We performed data-driven analysis based on CMap for identifying new candidate compounds for IBD therapy. As the cell lines used to create the CMap reference database did not include UC or CD cells, we used HT-29 cells, the only intestinal cells in this database. We identified several potential candidate compounds from thousands of options for IBD therapy. Among them, one standout candidate is Antimycin-A boasting the highest connectivity score. This compound, an ATP synthase inhibitor, is recognized for its influence on mitochondrial dysfunction, a hallmark associated with IBD pathogenesis (78). Other compounds identified are Histone deacetylase (HDAC) inhibitors, like Pyroxamide, tacedinaline and trichostatin-a, as potential IBD treatment options. Notably, these compounds are known for their anti-inflammatory properties, offering promise in regulating inflammation linked to IBD (79).
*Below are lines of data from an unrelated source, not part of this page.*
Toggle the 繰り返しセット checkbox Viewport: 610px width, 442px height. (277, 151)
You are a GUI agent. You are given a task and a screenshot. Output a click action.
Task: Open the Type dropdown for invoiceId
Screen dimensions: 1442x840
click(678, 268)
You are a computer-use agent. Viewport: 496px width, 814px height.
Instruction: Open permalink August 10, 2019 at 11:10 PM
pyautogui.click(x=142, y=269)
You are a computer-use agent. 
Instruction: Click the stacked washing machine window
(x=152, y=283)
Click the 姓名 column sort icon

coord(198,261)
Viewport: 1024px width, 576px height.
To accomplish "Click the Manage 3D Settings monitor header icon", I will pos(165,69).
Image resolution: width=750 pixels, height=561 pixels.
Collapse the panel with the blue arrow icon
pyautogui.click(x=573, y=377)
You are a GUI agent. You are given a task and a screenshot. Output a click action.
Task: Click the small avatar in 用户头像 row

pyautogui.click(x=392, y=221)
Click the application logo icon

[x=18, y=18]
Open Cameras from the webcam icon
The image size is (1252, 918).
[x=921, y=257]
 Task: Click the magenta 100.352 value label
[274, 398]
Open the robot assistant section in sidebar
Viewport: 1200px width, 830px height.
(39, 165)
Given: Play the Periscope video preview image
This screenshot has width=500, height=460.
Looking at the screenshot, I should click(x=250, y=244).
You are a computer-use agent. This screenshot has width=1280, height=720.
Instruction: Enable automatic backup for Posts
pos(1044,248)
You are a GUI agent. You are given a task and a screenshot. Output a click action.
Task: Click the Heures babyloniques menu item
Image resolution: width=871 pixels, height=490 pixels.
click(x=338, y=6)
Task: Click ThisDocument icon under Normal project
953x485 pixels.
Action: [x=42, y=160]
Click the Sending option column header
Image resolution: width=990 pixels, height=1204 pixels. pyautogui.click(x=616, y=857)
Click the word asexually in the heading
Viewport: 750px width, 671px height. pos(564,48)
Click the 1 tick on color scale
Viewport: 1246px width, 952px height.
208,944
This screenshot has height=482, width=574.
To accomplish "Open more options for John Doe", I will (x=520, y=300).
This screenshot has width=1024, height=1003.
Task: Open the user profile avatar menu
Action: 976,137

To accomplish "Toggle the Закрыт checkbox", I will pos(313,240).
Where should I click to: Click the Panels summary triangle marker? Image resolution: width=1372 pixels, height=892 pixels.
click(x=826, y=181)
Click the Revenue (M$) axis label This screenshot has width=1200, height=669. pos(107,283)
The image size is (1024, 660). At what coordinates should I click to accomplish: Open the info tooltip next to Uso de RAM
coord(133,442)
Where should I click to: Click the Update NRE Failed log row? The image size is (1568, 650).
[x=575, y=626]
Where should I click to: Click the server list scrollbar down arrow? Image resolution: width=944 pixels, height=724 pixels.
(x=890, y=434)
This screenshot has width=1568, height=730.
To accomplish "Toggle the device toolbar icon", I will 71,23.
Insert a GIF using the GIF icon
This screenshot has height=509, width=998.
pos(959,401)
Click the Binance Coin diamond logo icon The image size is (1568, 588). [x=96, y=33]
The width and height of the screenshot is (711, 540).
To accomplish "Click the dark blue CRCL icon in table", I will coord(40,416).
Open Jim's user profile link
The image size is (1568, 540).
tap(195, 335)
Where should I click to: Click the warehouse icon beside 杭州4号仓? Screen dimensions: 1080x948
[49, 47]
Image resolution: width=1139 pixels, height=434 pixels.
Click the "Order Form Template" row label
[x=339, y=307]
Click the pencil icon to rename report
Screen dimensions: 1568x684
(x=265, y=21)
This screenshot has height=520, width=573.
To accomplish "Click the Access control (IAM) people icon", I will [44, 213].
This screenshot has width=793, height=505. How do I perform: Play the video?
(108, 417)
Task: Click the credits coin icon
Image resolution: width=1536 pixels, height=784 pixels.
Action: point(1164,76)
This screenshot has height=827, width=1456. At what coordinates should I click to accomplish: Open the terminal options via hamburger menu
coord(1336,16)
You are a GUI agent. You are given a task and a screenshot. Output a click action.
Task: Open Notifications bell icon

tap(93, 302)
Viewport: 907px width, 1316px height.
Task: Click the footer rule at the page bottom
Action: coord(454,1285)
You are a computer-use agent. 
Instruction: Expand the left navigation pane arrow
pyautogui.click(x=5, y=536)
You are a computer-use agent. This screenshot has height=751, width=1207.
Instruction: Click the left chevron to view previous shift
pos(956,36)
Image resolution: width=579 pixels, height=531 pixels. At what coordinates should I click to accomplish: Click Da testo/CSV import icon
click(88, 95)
Likewise, the Monoamine oxidase inhibitor Procarbazine may have the potential to modulate neurotransmitters and immune responses and BCR-ABL kinase inhibitors such as Dasatinib and RAF inhibitors like Vemurafenib, AZ-628, and PLX-4720 might indirectly impact immune pathways, offering insights into IBD modulation (80, 81). Additionally, mTOR inhibitors, represented by WYE-354, and SYK inhibitors like Fostamatinib are under investigation for their anti-inflammatory effects (82, 83) and MEK inhibitors, including PD-0325901 and MEK1-2-inhibitor, target pathways associated with inflammation and immune responses (84). It’s worth acknowledging the dichotomous findings regarding the impact on IBD as certain reports suggested RAF/MEK inhibitors to potentially promote IBD in humans and mice (85, 86), while others have indicated that MEK inhibitors hold promise in improving diarrhea and histological scores in a murine colitis model (84), and RAF inhibition has induced clinical remission in CD patients (87). Lastly, compounds such as the Cannabinoid receptor antagonist O-1918, cyclooxygenase inhibitor Valdecoxib, and Histamine receptor antagonist Loratadine are all associated with anti-inflammatory pathways (8890). These findings open new treatment strategies for future studies in IBD management.

In conclusion, our observations of an association between IBD and different candidate genes, specifically the novel transcripts ENSG00000285744, ENSG00000287626, and the MIR4435-2HG, needs to be further validated and interrogated functionally. MIR4435-2HG shows promise as a diagnostic tool using a simple blood test and may even serve as a therapeutic target. Finally, the identification of new candidate compounds for IBD therapy shed light on potential avenues for IBD treatment and warrant further investigation.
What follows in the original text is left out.